Every bridge novice learns that it's her moral duty to lead the fourth down in her longest suit when defending against a no-trump contract, and some even learn why, but in the heat of battle, remembering to put the why into practice is often overlooked.

For those who forget, the Rule of Eleven allows you to deduce thusly: assuming the first card led is the fourth down in a suit, subtract its face value from 11; the difference is the number of cards higher than the led card in the other three hands. So, if partner leads the 8 of hearts, subtracting 8 from 11 means that there are exactly 3 hearts higher than the 8 in your hand, dummy, and declarer put together. Doing that math should become automatic for a defender -- sometimes it won't help you much, but in contracts like the following, which I defended a few days ago, it makes all the difference.

Contract: 3 NT 
Lead: ♠ 4
♠ A 10
♥ J 8 3
♦ K 10 8 7
♣ Q J 5 3
♠ 9 8 5 4 3 2
♥ Q 10 7 5
♦ 6 3
♣ 4
♠ K Q 7
♥ K 9 2
♦ 9 5 4 2
♣ K 10 6
♠ J 6
♥ A 6 4
♦ A Q J
♣ A 9 8 7 2

Imagine you're defending this contract, sitting East, and your partner leads the 4 of spades, which dummy wins with the ace. The natural, quick play is to throw your losing 7 on it, secure in the knowledge that your K and Q are going to win two tricks. But let's look at what happens next. Say declarer finesses in clubs twice, leading the Q, on which you play low, and then the J to your K to the ace. Now your 10 is the highest club, and it wins the next round. You play your two winning spades, and that's the end of your run. Declarer has four diamond tricks, three club tricks, a spade, and a heart for the win, no matter what order he takes them in.

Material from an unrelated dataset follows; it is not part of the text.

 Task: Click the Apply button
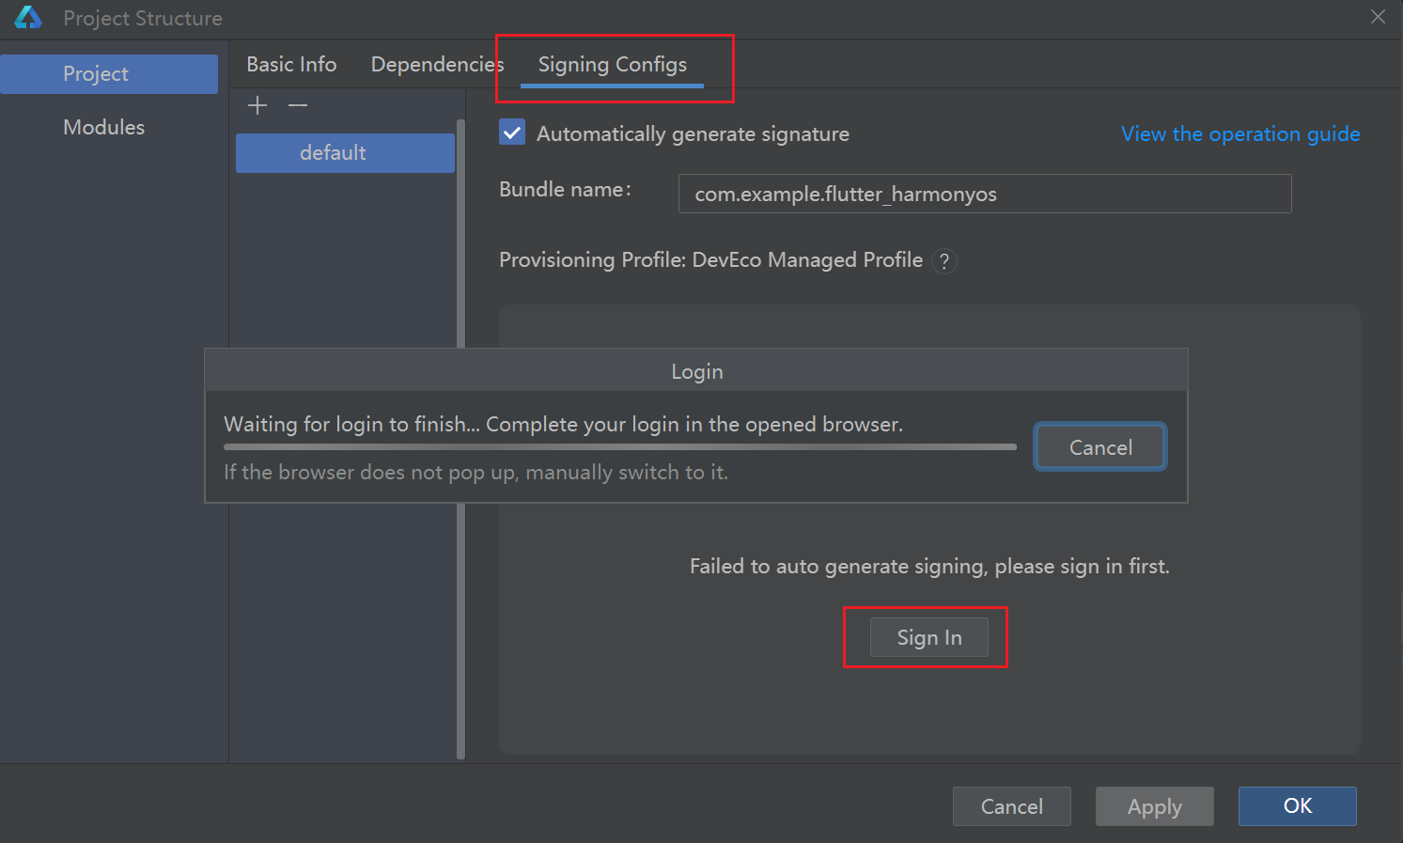(1154, 806)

However, if you do a quick calculation on the first trick, the outcome could be different. Your partner led the 4 of spades. Eleven minus 4 is seven: there are seven spades higher than the 4 in the other three hands. Dummy has two of them, you have three of them; therefore declarer must have exactly two. Your best chance to defeat the contract is to throw your Q of spades under the ace on the first trick. Then, when you win a trick later, you can cash your K of spades and then play the 7 to your partner's 9. All of partner's remaining spades are good, and as he plays them off, the contract goes down by two tricks at least.

The same applies if your partner is the one to get the lead, with his Q of hearts. If you're hanging onto your K and Q of spades, he can't run his good spades: the suit is blocked. But if you threw off one of your honors on the first trick, keeping a low one to lead back, there's no problem.



  At Friday, July 15, 2011 12:10:00 AM, Anonymous Anonymous said:

The only thing that you didn't consider is that your pd is holding 9 8 5 4 2 and declarer is holding Jxx :-)

  At Saturday, July 23, 2011 12:28:00 PM, Anonymous Anonymous said:


  At Thursday, September 15, 2011 2:35:00 PM, Anonymous Anonymous said:

u r wrong - declarer holds Jx. pd
has 6 cards - and the 7 will be overtaken.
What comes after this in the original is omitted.